Guido Dippel: 95 Prozent aller Masseure sind Frauen, weil mehr Kunden Männer sind. Frauen tun sich noch schwer, eine Tantramassage zu buchen, obwohl es doch immer mehr werden. Sehr viele Frauen interessieren sich sehr für eine Tantramassage, ich kann sie nur ermutigen, zu einem zertifizierten Masseur zu gehen, um zu fühlen, was es für eine Bereicherung sein kann.

 

Séparée: Massieren Sie denn auch Männer?

Guido Dippel: Ja, manchmal. Zuerst ist das für Männer eine große Hürde. Aber es geht ja um den Menschen, nicht um das Geschlecht, obwohl die meisten Männer, die zu mir kommen, schwul sind oder eine Bi-Neigung haben, wenn sie nicht tantraerfahren sind. Es ist aber auch empfehlenswert, gegengeschlechtlich zu massieren. Ying und Yang eben. Bei Frauen ist das Interesse an Tantra sehr groß, aber leider ist bei ihnen da immer noch eine Hemmschwelle. Sie sind nicht so spontan wie die Männer und benötigen im Vorfeld mehr Information.

 

Séparée: Tantra, das klingt nach magischer Sexorgie auf der Yogamatte. Was bedeutet Tantra für Sie?

 

Guido Dippel: Tantra ist eine uralte Lebensphilosophie. Das Wort Tantra kommt aus dem Sanskrit und bedeutet soviel wie „verweben, vernetzen“. Es ist vor Tausenden von Jahren in Indien entstanden, um die Kastensysteme aufzubrechen. Früher gab es durchaus auch Orgien in Tempeln und sogar auf Friedhöfen. Für mich bedeutet Tantra vor allem Ganzheitlichkeit bei der Berührung, nicht nur Arme, Beine und Rücken, sondern auch die Zehen, die Haarspitzen und den Intimbereich einzubeziehen, der ja auch dazugehört. Tantra und Tantramassage haben für mich viel mit Respekt, Würde und Achtsamkeit zu tun.

 

Séparée: Im Westen wird Tantra oft auf sexuelle Aspekte reduziert, die in der eigentlichen Erkenntnislehre gar nicht im Mittelpunkt stehen. Wo sehen Sie die wesentlichen Unterschiede zwischen Tantra und einem westlichen Umgang mit Sexualität?

Guido Dippel: Sex im Westen ist mehr auf das Körperliche beschränkt. In unserer Gesellschaft ist das Ziel beim Sex der Orgasmus. Ohne ist der Sex nicht gut. Beim Tantra geht es aber auch darum Seele und Geist einzubeziehen.

 

Séparée: Sie haben sich nach eigener Aussage auf den tantrischen Weg gemacht. Wie würden Sie diesen Weg beschreiben? Von wo sind Sie gestartet und wo soll die Reise hingehen?

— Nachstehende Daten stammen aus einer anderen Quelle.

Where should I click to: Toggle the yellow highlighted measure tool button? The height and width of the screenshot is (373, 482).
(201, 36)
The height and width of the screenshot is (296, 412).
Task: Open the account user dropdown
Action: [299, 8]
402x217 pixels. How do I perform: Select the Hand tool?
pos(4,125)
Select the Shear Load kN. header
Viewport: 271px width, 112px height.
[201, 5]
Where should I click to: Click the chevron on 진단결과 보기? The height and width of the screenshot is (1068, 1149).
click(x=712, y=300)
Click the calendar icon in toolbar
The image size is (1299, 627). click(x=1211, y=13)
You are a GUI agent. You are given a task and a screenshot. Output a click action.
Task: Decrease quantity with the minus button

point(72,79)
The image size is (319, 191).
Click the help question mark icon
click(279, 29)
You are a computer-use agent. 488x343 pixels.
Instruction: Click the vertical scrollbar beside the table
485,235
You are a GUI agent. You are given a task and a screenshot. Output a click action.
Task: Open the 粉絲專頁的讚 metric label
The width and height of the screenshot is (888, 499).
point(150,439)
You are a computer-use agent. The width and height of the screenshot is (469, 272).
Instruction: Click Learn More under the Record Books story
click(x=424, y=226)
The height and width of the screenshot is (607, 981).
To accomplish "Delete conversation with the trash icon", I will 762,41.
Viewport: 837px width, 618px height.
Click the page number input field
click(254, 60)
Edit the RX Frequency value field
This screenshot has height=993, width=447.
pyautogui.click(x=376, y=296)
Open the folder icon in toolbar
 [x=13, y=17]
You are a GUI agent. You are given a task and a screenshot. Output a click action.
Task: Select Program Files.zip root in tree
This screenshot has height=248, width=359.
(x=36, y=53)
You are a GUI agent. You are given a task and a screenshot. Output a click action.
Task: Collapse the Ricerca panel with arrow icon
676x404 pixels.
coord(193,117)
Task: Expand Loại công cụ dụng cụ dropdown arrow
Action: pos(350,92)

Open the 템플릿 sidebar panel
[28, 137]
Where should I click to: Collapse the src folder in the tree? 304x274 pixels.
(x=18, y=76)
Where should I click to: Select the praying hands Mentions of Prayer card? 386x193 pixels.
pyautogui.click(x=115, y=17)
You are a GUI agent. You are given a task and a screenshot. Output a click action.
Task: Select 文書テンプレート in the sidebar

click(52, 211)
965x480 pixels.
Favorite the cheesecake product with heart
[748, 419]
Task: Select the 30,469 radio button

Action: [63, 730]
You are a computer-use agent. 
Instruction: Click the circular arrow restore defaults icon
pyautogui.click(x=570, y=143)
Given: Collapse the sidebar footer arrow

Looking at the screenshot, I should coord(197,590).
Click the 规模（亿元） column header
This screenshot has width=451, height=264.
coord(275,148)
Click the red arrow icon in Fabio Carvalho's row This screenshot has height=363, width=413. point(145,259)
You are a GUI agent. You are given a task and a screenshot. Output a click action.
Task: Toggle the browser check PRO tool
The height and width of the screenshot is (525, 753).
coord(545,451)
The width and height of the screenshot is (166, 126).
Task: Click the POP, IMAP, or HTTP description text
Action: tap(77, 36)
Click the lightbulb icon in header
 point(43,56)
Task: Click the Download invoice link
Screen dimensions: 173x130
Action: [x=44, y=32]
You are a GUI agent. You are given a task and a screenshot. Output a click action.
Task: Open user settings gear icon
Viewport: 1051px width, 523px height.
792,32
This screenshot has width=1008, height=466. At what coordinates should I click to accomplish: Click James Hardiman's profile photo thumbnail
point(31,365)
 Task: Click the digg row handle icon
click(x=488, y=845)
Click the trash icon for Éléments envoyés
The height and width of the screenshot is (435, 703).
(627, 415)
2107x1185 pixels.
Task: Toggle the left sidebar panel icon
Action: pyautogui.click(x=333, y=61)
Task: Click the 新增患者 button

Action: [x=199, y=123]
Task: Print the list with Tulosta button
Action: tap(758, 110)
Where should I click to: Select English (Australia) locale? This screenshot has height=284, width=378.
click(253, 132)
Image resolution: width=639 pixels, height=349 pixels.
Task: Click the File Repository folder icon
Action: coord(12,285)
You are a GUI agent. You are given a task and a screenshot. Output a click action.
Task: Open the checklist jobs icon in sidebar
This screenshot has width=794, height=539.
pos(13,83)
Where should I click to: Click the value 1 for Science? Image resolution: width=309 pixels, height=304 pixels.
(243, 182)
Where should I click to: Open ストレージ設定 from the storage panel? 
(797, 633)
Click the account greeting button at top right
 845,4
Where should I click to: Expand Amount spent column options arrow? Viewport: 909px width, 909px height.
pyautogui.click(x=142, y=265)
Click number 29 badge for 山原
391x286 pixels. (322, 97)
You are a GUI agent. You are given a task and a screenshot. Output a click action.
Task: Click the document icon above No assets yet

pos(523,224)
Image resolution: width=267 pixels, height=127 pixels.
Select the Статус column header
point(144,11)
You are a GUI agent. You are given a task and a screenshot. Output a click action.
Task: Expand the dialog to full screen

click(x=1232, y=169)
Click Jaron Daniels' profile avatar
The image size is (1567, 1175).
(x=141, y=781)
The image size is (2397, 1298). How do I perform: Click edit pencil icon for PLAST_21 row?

Guido Dippel: Es gibt kein Ziel. Ich folge meiner Intuition, dass ich der Gesellschaft, so wie sie heute existiert, noch etwas zu geben habe. Mein Weg begann bei meiner Geburt. Durch Zufall bin ich auf die Tantramassage gekommen. Das hat mir gezeigt, dass es etwas gibt, wo achtsam mit den Menschen und ihrer Sexualität umgegangen wird. Das gilt natürlich auch für andere Bereiche des Lebens. Achtsamer zu sein, zuzuhören, weg von der Oberflächlichkeit. Die meisten Leute wollen doch gar nicht wissen, wie es dem anderen geht, wenn sie fragen „Wie geht’s?“.

 

Séparée: Genau aus dem Grund wollen wir ja gern von Ihnen wissen, wie denn eine Tantramassage üblicherweise abläuft, damit man eine Vorstellung hat, was einen erwartet.´

Guido Dippel: Frauen schreiben mich meistens im Vorfeld an und fragen nach. Beim Termin selbst beginne ich zuerst mit einem Vorgespräch. Das dauert so 15-30 Minuten. Ich möchte wissen, was die Frau bewegt, zu mir zu kommen. Dann kann sie sich in aller Ruhe frisch machen oder duschen und sich umziehen. Sie trägt dann einen Lungi (Anm. d. Red.: asiatischer Wickelrock) oder einen Kimono.

 

Séparée: Und was tragen Sie?

Guido Dippel: Ich trage auch einen Lungi. Dann betreten wir gemeinsam den Massageraum. Die Massage beginnt mit einem Ritual. Ich heiße sie herzlich willkommen und lade sie auf eine Reise ins Zentrum ihrer Weiblichkeit ein und sage ihr, dass alles willkommen ist, was an Gefühlen aufkommen mag. Die Lust, aber auch die Traurigkeit, was bei Frauen auch öfters mal aufkommt, weil sie noch nie so berührt worden sind. Ich bitte sie, mir ein klares Zeichen zu geben, wenn etwas zu intensiv oder unangenehm ist. Dann entkleide ich mich und dann auch sie. Zuerst berühre ich ihren Rücken im Stehen, dann liegt sie auf dem Bauch. Ich massiere die Beine und Arme. Außerdem läuft Musik, die zur Entspannung beiträgt.

 

Séparée: Das klingt jetzt erst einmal nach einer ganz normalen Entspannungsmassage.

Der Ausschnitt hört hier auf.